My grandma has just passed away. I call my friend. We usually have a jokey, boisterous, lightly mocking relationship. She senses the sadness in my voice and offers a sympathetic ear, a warm hug. This is a real relationship. It adapts to the situation. It’s personal between two people. I’m comforted, and we become closer.
Measuring something that is ever-changing, deeply personal, and highly context specific is challenging. Standardised measures are unlikely to capture the complexity of individual relationships. Perhaps the best we could hope for is a snapshot of that relationship, assessed via self-reports (How satisfied are you with this relationship? To what extent do you feel supported / valued etc within this relationship? To what extent do you feel this is a trusting relationship? etc).

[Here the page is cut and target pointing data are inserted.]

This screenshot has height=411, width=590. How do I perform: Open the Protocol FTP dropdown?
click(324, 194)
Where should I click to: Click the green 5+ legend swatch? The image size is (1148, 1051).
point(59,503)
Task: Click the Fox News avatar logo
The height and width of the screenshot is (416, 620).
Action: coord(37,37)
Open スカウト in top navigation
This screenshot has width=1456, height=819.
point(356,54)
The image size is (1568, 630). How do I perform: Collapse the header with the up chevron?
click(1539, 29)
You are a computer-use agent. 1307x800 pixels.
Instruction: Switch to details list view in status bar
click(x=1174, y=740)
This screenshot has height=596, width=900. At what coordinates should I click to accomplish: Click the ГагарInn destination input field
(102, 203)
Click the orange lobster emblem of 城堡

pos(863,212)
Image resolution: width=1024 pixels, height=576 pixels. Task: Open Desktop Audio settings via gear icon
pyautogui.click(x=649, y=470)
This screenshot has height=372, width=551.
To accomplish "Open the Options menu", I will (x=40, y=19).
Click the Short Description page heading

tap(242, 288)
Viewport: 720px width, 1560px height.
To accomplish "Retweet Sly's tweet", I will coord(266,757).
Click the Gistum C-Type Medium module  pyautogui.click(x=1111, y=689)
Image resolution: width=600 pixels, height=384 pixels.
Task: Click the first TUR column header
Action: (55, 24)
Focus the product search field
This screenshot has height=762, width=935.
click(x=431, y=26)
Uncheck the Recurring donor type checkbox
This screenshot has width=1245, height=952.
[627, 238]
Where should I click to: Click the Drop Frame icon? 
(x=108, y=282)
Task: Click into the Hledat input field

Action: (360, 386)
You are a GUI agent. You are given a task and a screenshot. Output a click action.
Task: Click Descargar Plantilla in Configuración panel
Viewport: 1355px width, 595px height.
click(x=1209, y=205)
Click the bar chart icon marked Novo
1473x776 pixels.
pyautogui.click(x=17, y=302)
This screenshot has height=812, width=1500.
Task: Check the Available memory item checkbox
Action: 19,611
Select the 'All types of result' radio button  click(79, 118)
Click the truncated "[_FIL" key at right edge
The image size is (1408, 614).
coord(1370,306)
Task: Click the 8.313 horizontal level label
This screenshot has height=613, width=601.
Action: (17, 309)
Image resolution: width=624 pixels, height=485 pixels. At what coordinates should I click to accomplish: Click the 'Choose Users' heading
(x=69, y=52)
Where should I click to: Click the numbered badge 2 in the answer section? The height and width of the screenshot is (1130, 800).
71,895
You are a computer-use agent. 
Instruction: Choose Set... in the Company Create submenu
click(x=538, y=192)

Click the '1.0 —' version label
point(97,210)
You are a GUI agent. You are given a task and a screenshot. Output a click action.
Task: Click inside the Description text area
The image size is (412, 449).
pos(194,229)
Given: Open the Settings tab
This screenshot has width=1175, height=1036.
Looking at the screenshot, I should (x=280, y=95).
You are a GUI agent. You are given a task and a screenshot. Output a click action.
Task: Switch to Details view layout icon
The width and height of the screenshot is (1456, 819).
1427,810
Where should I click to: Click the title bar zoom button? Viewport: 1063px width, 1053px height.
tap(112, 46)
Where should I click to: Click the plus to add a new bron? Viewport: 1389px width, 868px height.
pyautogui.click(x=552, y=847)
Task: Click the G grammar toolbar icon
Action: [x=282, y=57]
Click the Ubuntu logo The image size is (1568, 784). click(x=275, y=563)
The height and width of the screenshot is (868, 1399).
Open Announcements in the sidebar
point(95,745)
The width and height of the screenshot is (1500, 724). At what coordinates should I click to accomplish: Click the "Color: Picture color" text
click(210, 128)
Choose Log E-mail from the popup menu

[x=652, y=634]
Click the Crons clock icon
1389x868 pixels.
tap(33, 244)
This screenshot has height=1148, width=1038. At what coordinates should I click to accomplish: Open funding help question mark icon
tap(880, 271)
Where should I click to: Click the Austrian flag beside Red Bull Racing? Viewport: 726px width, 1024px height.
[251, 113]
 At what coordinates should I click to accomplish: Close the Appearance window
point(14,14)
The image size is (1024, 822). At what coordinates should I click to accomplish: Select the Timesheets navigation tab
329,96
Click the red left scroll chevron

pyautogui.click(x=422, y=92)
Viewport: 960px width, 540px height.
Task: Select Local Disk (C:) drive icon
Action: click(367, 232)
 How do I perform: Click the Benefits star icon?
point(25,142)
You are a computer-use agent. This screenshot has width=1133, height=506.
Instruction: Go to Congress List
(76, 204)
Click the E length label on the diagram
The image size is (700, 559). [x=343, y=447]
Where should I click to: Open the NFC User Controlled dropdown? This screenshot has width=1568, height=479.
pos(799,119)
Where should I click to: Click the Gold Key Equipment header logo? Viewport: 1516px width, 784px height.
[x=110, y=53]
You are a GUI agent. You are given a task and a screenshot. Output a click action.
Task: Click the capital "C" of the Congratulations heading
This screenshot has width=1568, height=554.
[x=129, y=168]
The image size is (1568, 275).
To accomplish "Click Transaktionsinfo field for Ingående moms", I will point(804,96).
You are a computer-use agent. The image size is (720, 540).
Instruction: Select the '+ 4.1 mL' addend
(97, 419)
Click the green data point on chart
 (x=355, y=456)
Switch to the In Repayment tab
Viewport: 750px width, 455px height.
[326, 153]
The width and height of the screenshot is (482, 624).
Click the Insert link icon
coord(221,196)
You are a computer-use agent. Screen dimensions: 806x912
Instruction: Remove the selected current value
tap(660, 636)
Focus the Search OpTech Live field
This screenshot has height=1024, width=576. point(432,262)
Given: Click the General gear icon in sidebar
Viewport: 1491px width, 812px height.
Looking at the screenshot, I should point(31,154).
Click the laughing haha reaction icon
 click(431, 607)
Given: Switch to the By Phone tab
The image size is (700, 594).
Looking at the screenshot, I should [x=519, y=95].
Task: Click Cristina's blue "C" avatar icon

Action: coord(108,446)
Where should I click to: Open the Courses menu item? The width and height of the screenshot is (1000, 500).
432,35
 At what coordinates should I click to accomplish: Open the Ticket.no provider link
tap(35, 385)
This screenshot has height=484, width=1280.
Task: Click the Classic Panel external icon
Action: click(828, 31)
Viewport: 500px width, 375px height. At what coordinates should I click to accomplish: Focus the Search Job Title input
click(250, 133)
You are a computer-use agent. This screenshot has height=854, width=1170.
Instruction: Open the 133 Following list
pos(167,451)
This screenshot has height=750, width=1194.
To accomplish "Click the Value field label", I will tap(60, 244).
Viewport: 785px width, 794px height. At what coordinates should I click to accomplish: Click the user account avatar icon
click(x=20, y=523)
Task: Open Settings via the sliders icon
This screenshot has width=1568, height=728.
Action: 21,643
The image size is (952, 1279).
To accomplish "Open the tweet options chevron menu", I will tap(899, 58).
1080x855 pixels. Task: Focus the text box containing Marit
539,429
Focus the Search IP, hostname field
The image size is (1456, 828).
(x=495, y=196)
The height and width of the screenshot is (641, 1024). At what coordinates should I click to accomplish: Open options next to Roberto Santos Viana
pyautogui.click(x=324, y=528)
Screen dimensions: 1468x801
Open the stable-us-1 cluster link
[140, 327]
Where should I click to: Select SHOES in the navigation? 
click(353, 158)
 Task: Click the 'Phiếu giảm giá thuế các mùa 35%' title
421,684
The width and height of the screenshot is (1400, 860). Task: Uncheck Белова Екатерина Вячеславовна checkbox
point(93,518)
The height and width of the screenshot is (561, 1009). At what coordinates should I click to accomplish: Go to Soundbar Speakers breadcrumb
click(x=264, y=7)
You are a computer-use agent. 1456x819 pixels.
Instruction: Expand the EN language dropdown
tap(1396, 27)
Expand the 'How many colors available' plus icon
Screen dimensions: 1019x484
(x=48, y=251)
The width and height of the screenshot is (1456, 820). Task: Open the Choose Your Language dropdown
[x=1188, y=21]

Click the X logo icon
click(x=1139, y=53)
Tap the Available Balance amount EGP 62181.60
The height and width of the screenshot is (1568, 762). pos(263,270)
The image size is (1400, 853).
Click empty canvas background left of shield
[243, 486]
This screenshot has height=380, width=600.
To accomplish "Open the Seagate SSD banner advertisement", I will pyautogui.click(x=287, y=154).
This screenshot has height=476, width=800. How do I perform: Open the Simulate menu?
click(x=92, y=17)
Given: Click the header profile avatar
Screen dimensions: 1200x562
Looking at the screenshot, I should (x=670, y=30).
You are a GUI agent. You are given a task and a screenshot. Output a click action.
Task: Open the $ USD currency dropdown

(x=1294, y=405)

But we have seen in the arena of marital research that self-reports can be unreliable predictors of longer-term outcomes (in this instance, divorce). Observable behaviours – such as whether partners respond to each other’s bids for attention – are arguably more accurate in predicting whether divorce is on the cards.
The need for empirical research
To advance our understanding of how, in which circumstances and under what conditions relationships can lead to better outcomes, more empirical research is needed. If we start with a hypothesis about what constitutes a ‘good’ relationship and are clear about the outcomes we’re trying to drive towards, empirical research can help us to understand more about what processes, behaviours, contexts etc help to translate these inputs into outcomes. This will help to advance our understanding of how a more relationship-centred way of working best operates, and build a stronger case for it.
Moving the conversation along
Whilst this blog has attempted to tease open some important questions, there’s much more to explore. For example:
- Should we talk about ‘measuring’ relationships, or are assessment or evaluation more appropriate terms? Evaluation suggests a more resource-intensive approach which may put some stakeholders off, but ‘measurement’ feels antithetical to the nature of relationships.
- Should we be concerned with developing a consistent approach to measuring / assessing / evaluating relationships across sectors, places, and topic areas? We believe that there’s much that can be learned from one another in the field of relationship-centred design, but could pursuing a consistent approach to evaluation over-complicate things?
- This blog briefly touches on the field of marriage counselling. What other sectors or topic areas can we learn from as we embark on the challenge of evaluating a relationship-centred approach?